LOCAL PORK TAMALES WITH BIG WAVE GREEN TOMATO SALSA
- Pressure Cooker
- Steamer Rack
- 1 lb. Big Wave Green Tomatoes (~2 Large Tomatoes)
- 1/4 Maui Onion
- 1-2 Serrano Chilies (To Taste)
- 3 Garlic Cloves
- 3 Cilantro Sprigs
- Hawaiian Salt and Black Pepper (To Taste)
- 1/2 tsp. Sugar
- 2 lbs. Local Pork Shoulder
- 1/2 Maui Onion
- 1/2 tsp. Hawaiian Salt
- 1 tsp. Mexican Oregano
- 4 Cups Masa Mix
- 5 Cups Reserved Pork Broth (More If Needed)
- 4 tsp. Baking Powder
- 2 tsp. Salt
- 2/3 Cup Lard
- 2/3 Cup Vegetable Shortening
- 16-20 Corn Husks (Soaked In Warm Water For 30 Minutes)

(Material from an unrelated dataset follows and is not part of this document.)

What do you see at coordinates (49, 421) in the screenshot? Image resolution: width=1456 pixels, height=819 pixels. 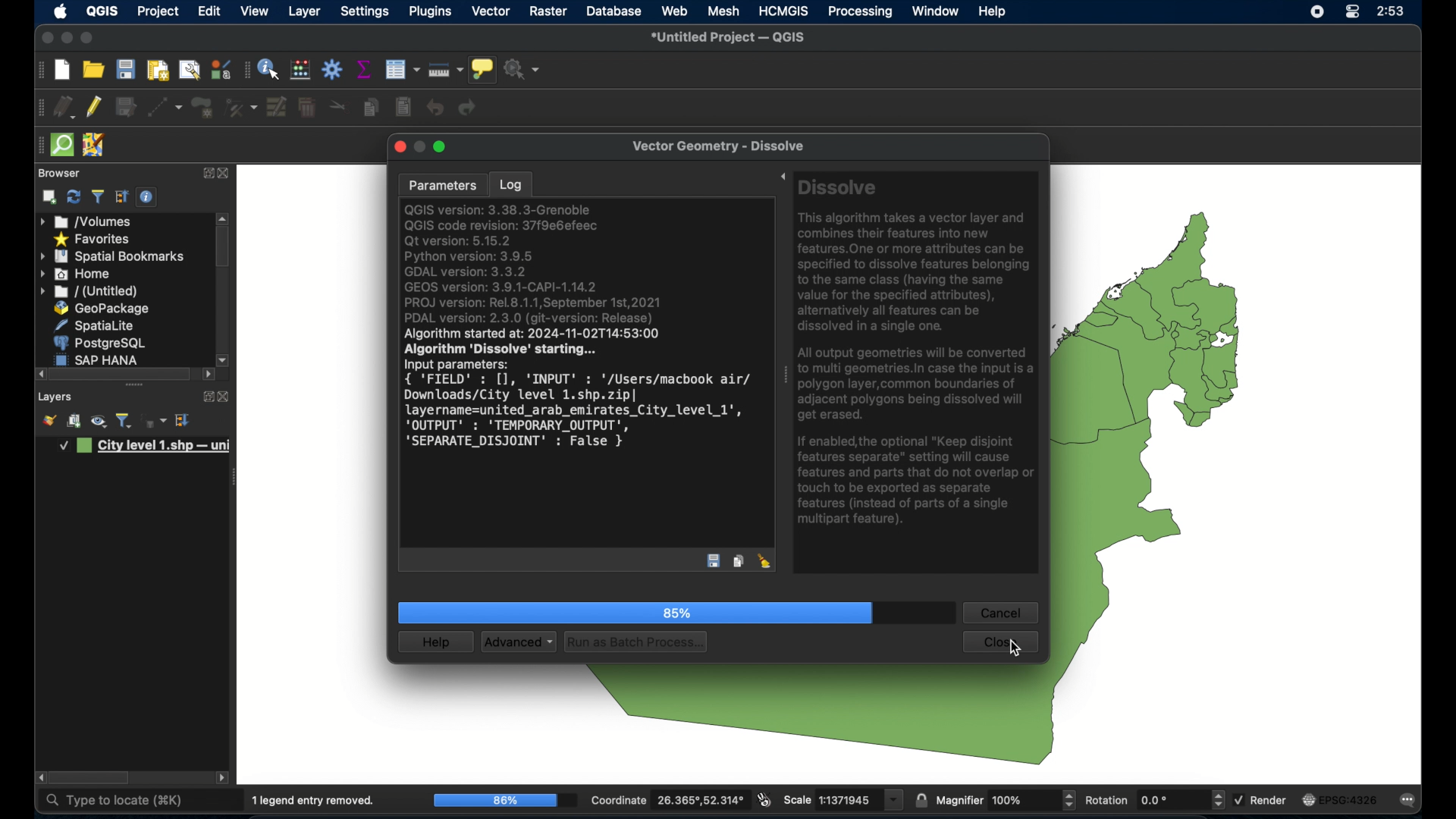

Assemble ingredients and soak corn husks in warm water for 30 minutes.
Prepare salsa verde.
- Add the tomatoes, onion, serrano chilies, garlic, and cilantro to a saucepan and add enough water to cover (2-3 cups). Cook over medium heat, covered, until tomatoes soften, about 20 minutes. Remove from heat, cool, puree. Season with salt, pepper, and sugar.
- Add pork shoulder, onion, Hawaiian salt, and Mexican oregano in a pressure cooker, cover with water and cook for 30 minutes or until tender. Remove pork and shred; reserve broth for masa.
- Combine masa mix, baking powder, and salt in a bowl. Add the pork broth, working with hands to form a soft dough. In a separate bowl, whisk lard and shortening until fluffy. Incorporate masa into the lard mix, whisk until dough has a spongy texture. Can be done by hand or using a mixer. Test by dropping a small ball of masa into a glass of water; if it floats, it’s ready.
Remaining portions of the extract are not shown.